■ Verilen Metin
------------------------------------------------------------

Emsal Mahkeme Kararı Konya Bölge Adliye Mahkemesi 6. Hukuk Dairesi 2019/316 E. 2019/586 K. 28.06.2019 T.

Görüntülediğiniz mahkeme kararı kesinleşmiş bir karardır.

T.C. KONYA BAM 6. HUKUK DAİRESİ
T.C.
KONYA
BÖLGE ADLİYE MAHKEMESİ
6. HUKUK DAİRESİ

DOSYA NO : …
KARAR NO : …

T Ü R K M İ L L E T İ A D I N A
İ S T İ N A F K A R A R I

BAŞKAN : … (…)
ÜYE : … (…)
ÜYE : … (…)
KATİP : … (…)

İNCELENEN KARARIN
MAHKEMESİ : KONYA ASLİYE …TİCARET MAHKEMESİ
TARİHİ : …
NUMARASI : … Esas … Karar

DAVACI : … Sigorta Aracılık Hizmetleri Tic. Ltd. Şti.
VEKİLİ : Av. … – …

DAVALI : … (T.C. Kimlik No: …)

------------------------------------------------------------

■ Kullanılacak Satırlar
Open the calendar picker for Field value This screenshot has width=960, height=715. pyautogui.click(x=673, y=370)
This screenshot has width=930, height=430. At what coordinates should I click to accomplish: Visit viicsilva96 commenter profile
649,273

------------------------------------------------------------

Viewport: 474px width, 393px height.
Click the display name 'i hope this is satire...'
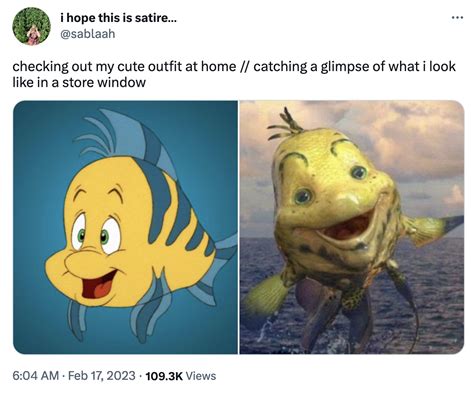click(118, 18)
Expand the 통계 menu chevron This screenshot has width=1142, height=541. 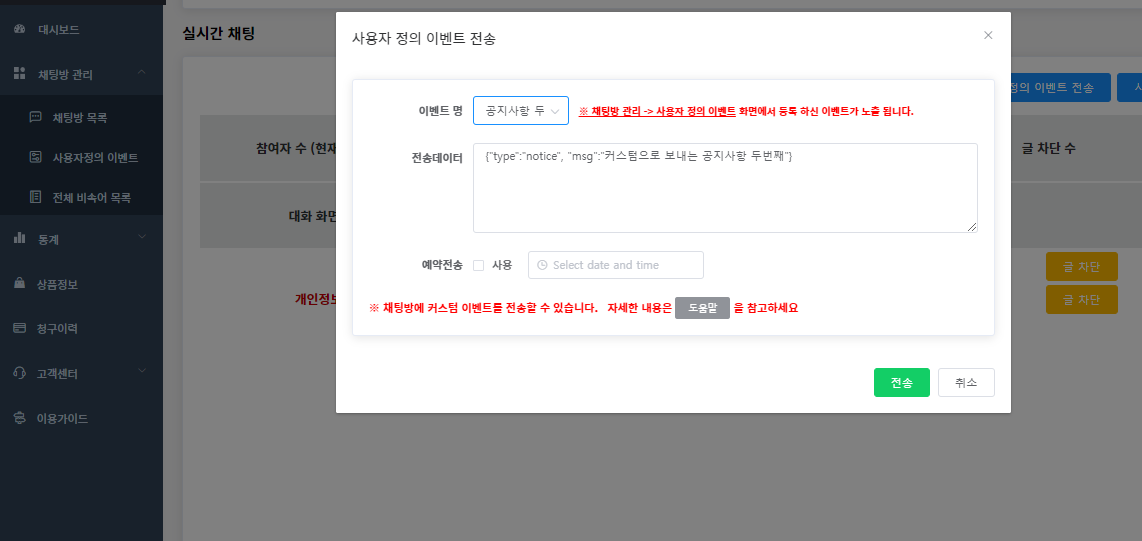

------------------------------------------------------------

■ Görev 1
Verilen metindeki istinaf kararının tarihi nedir?
■ Görev 2
Kullanılacak satırlarda "Viewport: 474px width, 393px height." ifadesini içeren satırdan "Expand the 통계" ifadesini içeren satıra kadar her şeyi, iki uç da dahil olmak üzere aynen çoğalt. Resimleri yanıta ekleme.

■ Beklenen Çıktı 1
28.06.2019

■ Beklenen Çıktı 2
Viewport: 474px width, 393px height.
Click the display name 'i hope this is satire...'
click(118, 18)
Expand the 통계 menu chevron This screenshot has width=1142, height=541. 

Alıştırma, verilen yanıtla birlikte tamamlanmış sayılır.